Après, Mario Dumont s'est contenté d'incarner la fatigue constitutionnelle québécoise en plaidant pour l'autonomie, qui n'est ni du fédéralisme, ni de la souveraineté-association, mais un savant mélange des deux.
Une droite brouillonne
Rapidement, c'est dans le domaine économique qu'il a voulu affirmer sa divergence avec «les vieux partis». Puisant tantôt dans la prudence fiscale, tantôt maladroitement dans les idées de la droite américaine (rappelons-nous cette idée de «bonds» pour les écoles publiques), il a incarné le ras-le-bol d'une classe moyenne surendettée, surtaxée et déçue des services publics.
On a comparé l'ADQ au Crédit social. Mais ce n'est pas dans les campagnes, ni chez les personnes âgées que l'ADQ a recueilli ses appuis à son zénith. C'est dans les banlieues francophones, chez les jeunes familles. Des gens qui, sur plusieurs sujets (religion, morale), ne se retrouveraient pas nécessairement dans les catégories classiques de la droite.
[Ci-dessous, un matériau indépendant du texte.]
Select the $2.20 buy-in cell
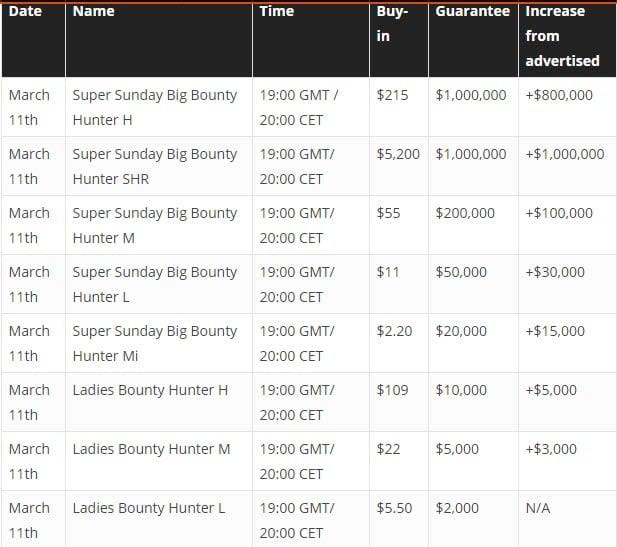This screenshot has height=547, width=617. [x=394, y=331]
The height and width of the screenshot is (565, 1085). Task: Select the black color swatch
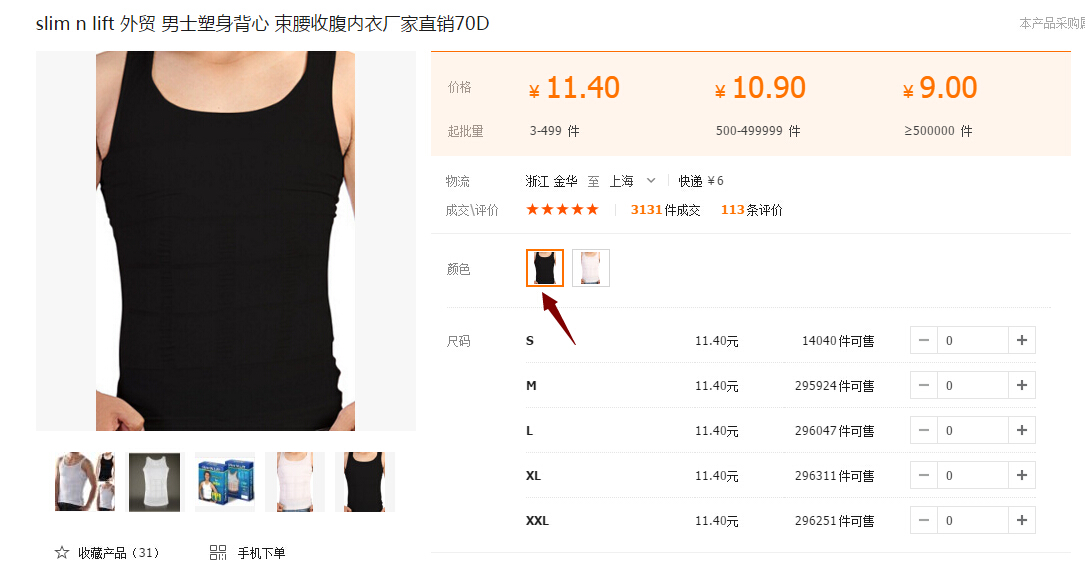[545, 268]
Mario Dumont a été le champion du flash politique. Des idées sans réelle substance, lancées pour leur effet immédiat, il en a eu en quantité. Des commissions scolaires aux accommodements raisonnables, il a bien identifié ce qui pouvait irriter le citoyen. Mais jamais il n'a su s'entourer suffisamment pour le convaincre qu'il pouvait régler les problèmes qu'il dénonçait avec un don assez unique pour débusquer le ridicule.
Au total, son parti a été celui d'une droite largement incompétente et superficielle, brouillonne.
Mais si l'ADQ disparaît avec lui, on se demande bien qui pourra, avec autant de talent et de persistance, rappeler à ceux qui nous gouvernent quelques vérités désagréables et fondamentales sur les finances publiques, la dette, le fardeau fiscal et le fonctionnement de l'État.